Twitter makes a hash of things
As if having one social network expose sensitive data on an enormous scale wasn’t enough, last week, Twitter revealed that the login details of all 330 million of its users had been stored in an internal log in an unhashed state – ie clear to see, and potentially, to steal.
While the situations of Facebook and Twitter are worlds apart from an ethical standpoint (or at least, Twitter’s PR has been done well enough that it feels that way), the key difference between the two situations to note is – you guessed it – transparency.
Twitter and its C-level officials took to both their own platform and the press immediately, making as many users as possible aware of the situation. They also advised all users, even those who hadn’t had their account locked, to change their password.
Twitter CTO Parag Agrawal released a blog on the day announcing the mistake, explaining both how it happened and what it meant in layman’s terms.
The fact that Twitter simply advised its users to change their passwords rather than forcing them to do so (as they did to those affected by their 2016 hack) suggests that the level of real threat here was relatively low.
Agrawal certainly didn’t hesitate to mention that Twitter weren’t obliged to share this information, it was just the right thing to do.
While this was laying it on a bit thick in terms of moral high ground – and likely an underhanded jab at Facebook – it was the right thing to say, and given the freshness of fears around data usage, it was the right time to say it.
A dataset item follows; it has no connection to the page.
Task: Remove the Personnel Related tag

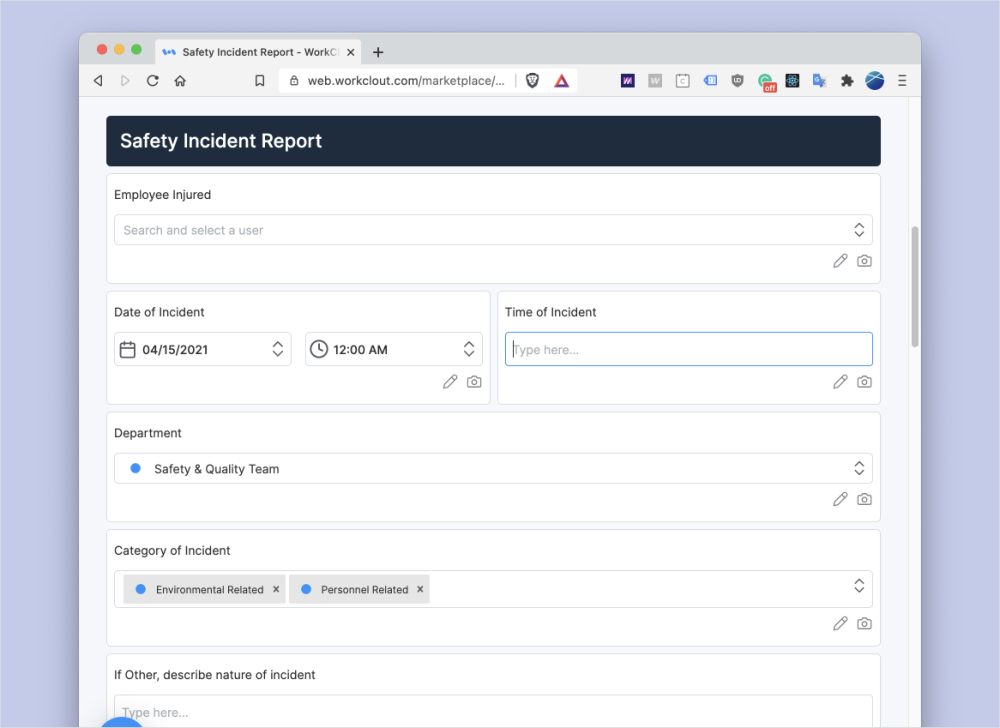Action: (x=420, y=589)
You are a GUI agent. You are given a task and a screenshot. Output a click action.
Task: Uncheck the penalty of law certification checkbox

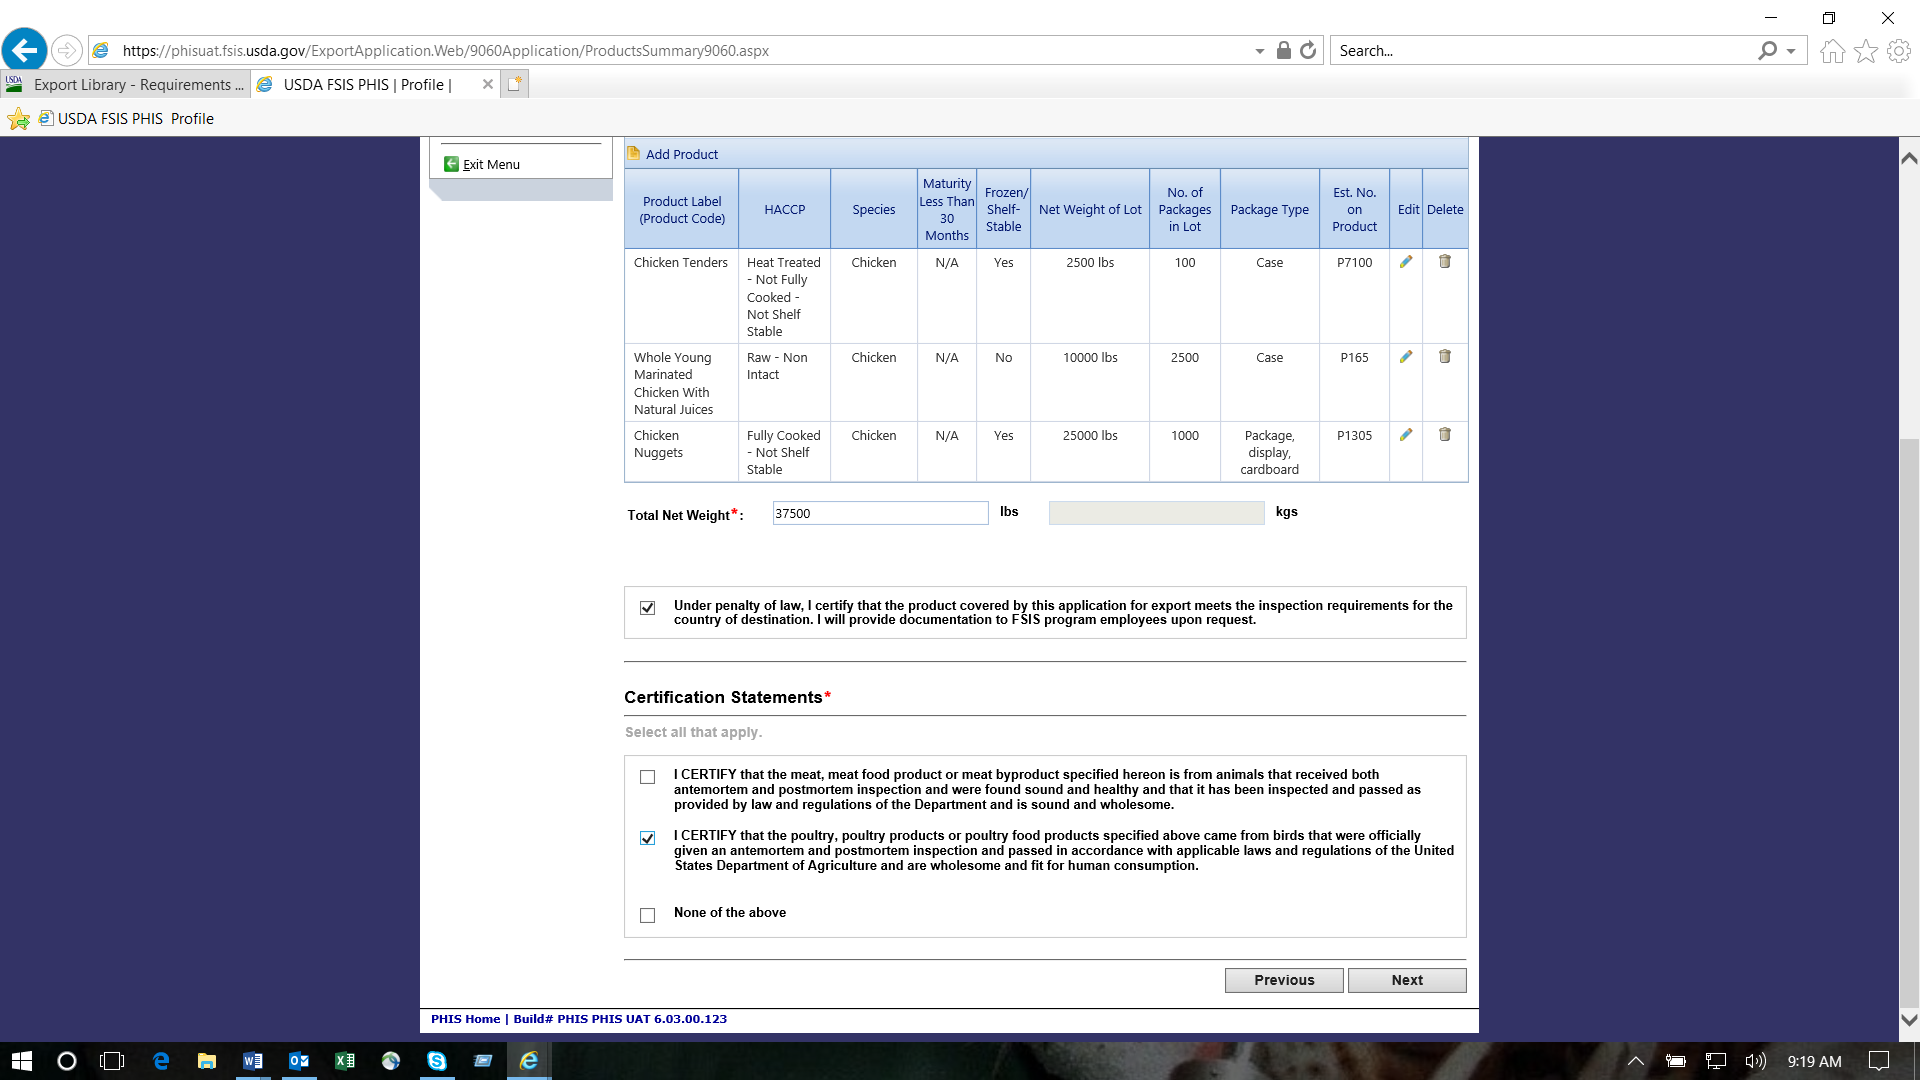coord(648,608)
Skepticists, computer scientists and developers among you are probably thinking that while Twitter have donned a veil of openness here, this can’t be the whole story.
Given that Twitter refused to comment on conjecture that the bug may have been let in by neglectful developers, you might be right.
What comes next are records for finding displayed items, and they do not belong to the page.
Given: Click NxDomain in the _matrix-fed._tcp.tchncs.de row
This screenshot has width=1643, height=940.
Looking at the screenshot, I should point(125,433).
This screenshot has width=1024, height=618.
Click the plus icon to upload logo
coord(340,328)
But, as we’ve discussed in our other blogs on PR wins, Twitter did right by acting quick, owning the moment and controlling the conversation around it.
Despite Twitter's situation being much less severe in terms of those affected, and less damaging to their reputation, they addressed it with the clarity and honesty of a social network CEO being grilled relentlessly by tech-illiterate congressmen.
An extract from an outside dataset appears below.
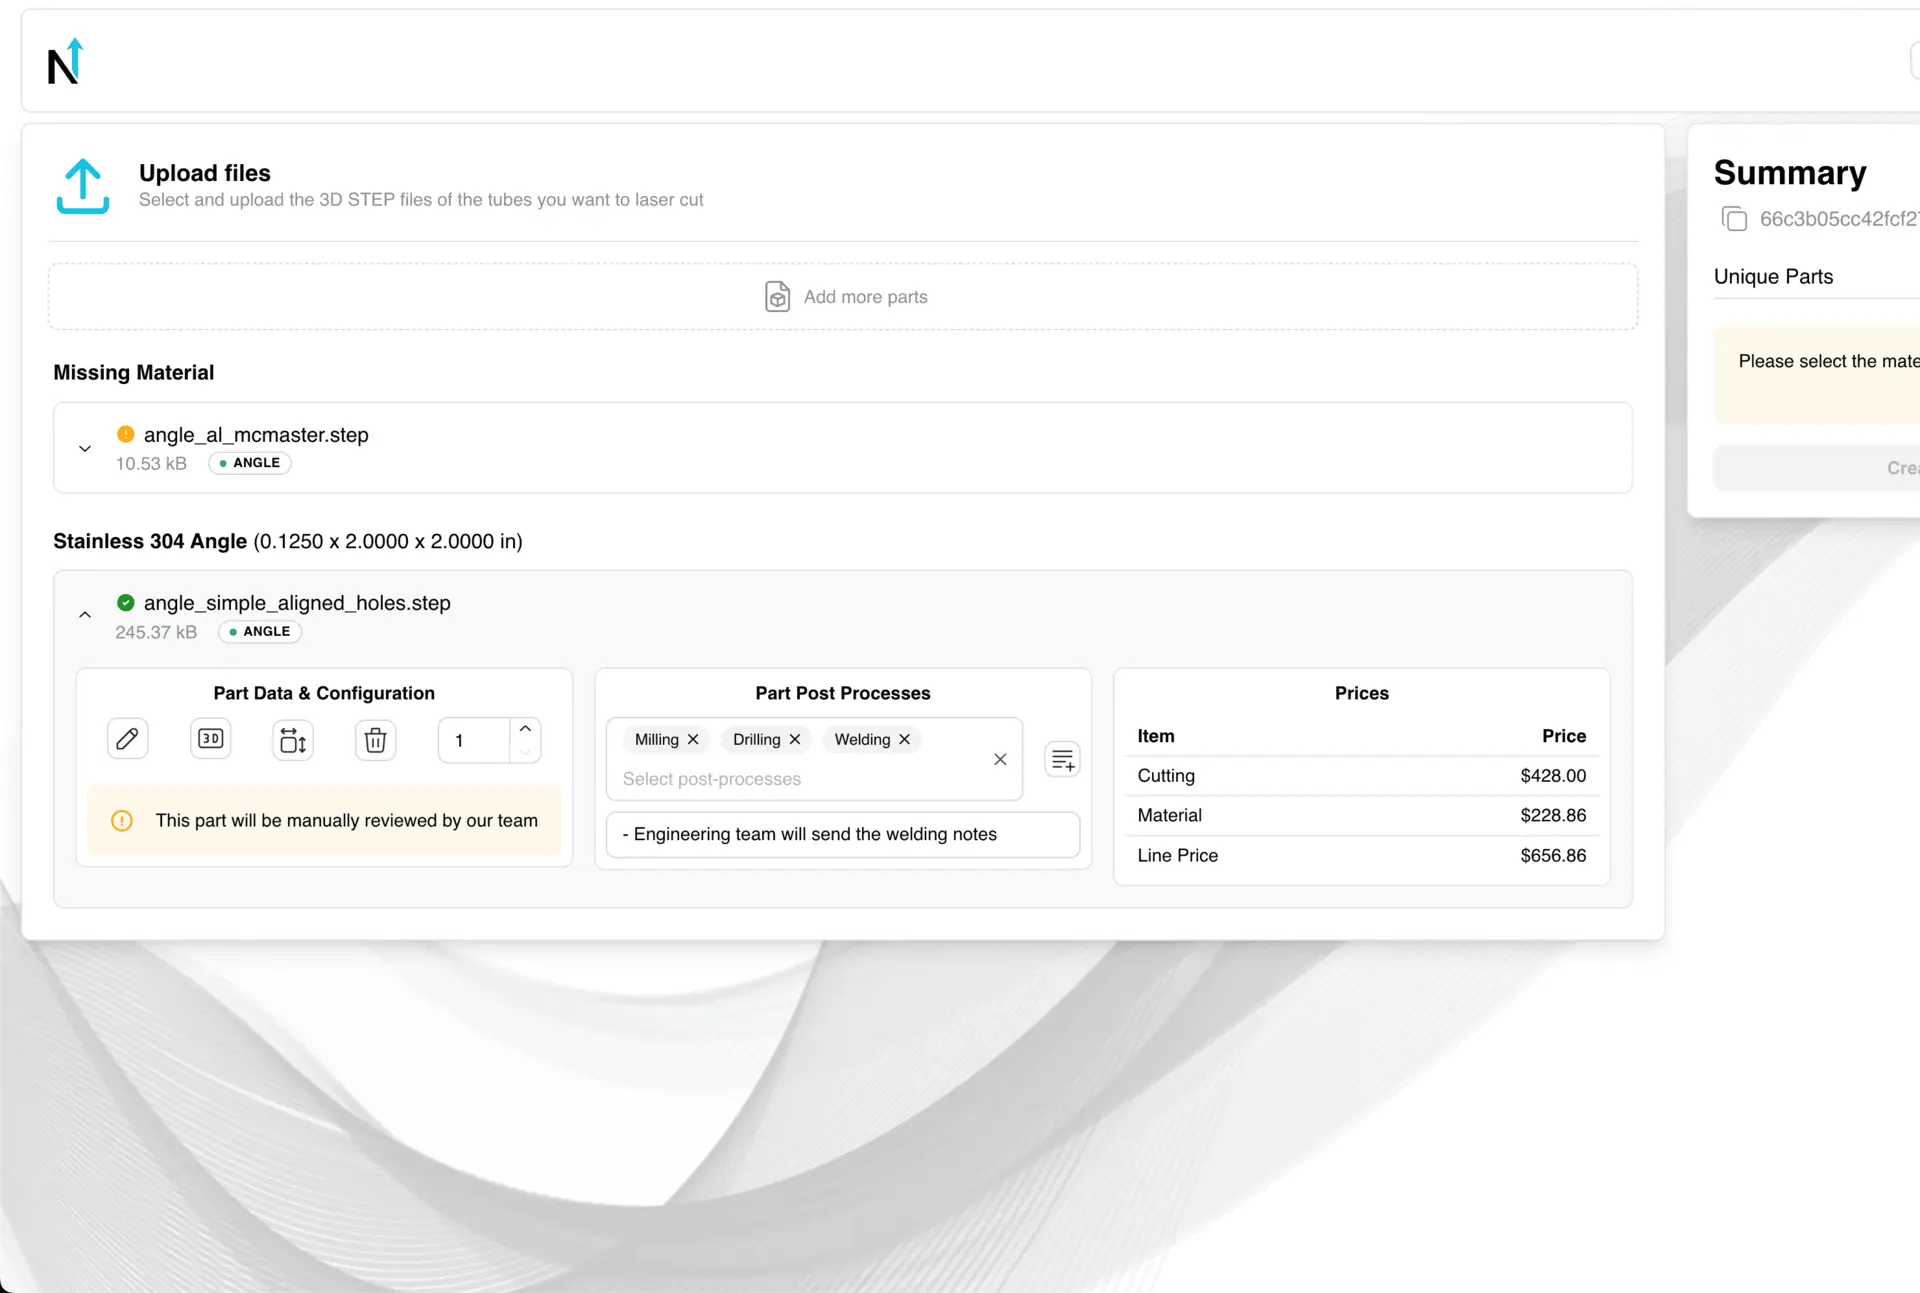
Task: Decrease part quantity with down arrow
Action: pyautogui.click(x=525, y=752)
Renowned security blogger Graham Cluley even said it was “quite encouraging that Twitter both found the problem internally, and informed its users quickly and transparently”.
So, to return to the discursive mention of GDPR at the start of this piece, modern fears surrounding data security and privacy should be at the front of every marketer’s mind. The need to be transparent in your communications could not be more starkly apparent.
Of course, complete transparency is a fallacy – there’s no reason to go publishing your monthly expenses for the sake of looking honest. But you should aim to cultivate an air of openness around your business.
What was so great about Twitter’s announcement was that it was clear and concise, and also translated quite a complex internal concept in terms that the average person could understand.
Differentiate yourself from the morass of reductive and ambiguous “opt in” email blasts. If you expect someone to crown you the gatekeeper of their online information, the least you can do is reward them with coherent communication, and aim to establish a mutual element of trust and understanding.
Be there for your customers and clients – express genuine empathy and concern for them, their privacy, and the security of their data.
Better yet, let that empathy be made clear by explaining how your business is changing to be more GDPR compliant, and be transparent in your explanation of what these changes will mean for your customers.